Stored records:
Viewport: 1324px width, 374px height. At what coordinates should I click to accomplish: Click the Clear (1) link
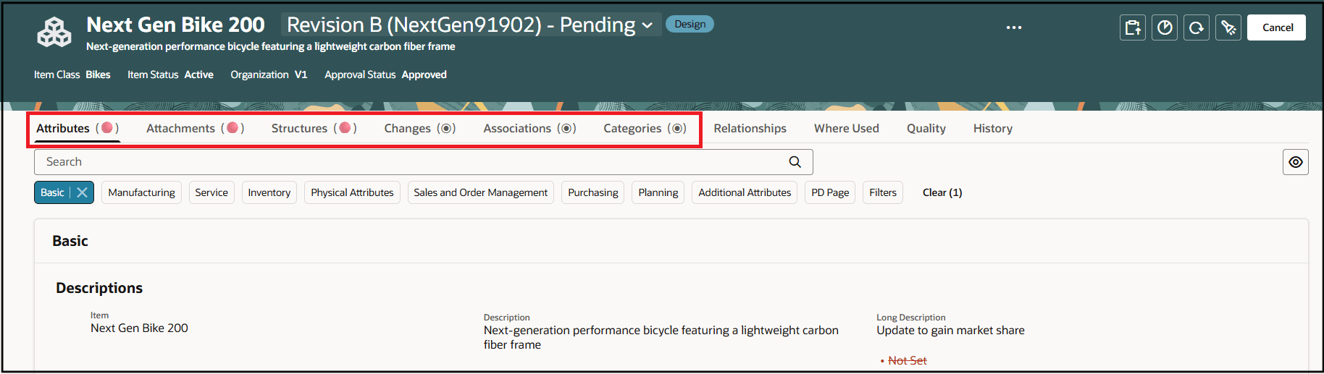pyautogui.click(x=942, y=192)
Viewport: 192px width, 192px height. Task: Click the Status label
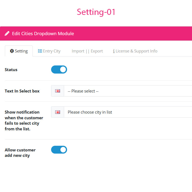[11, 70]
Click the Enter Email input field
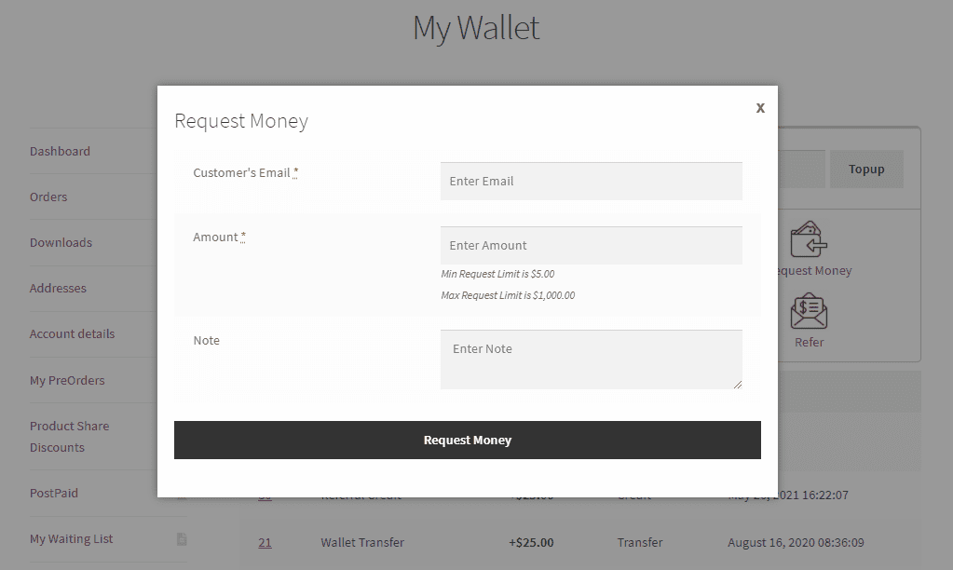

## Exercise brief
Keep every word of the records above exactly, and return them with no pictures.

## Exercise output
Viewport: 1324px width, 374px height. At what coordinates should I click to accomplish: Click the Clear (1) link
pyautogui.click(x=942, y=192)
Viewport: 192px width, 192px height. Task: Click the Status label
[11, 70]
Click the Enter Email input field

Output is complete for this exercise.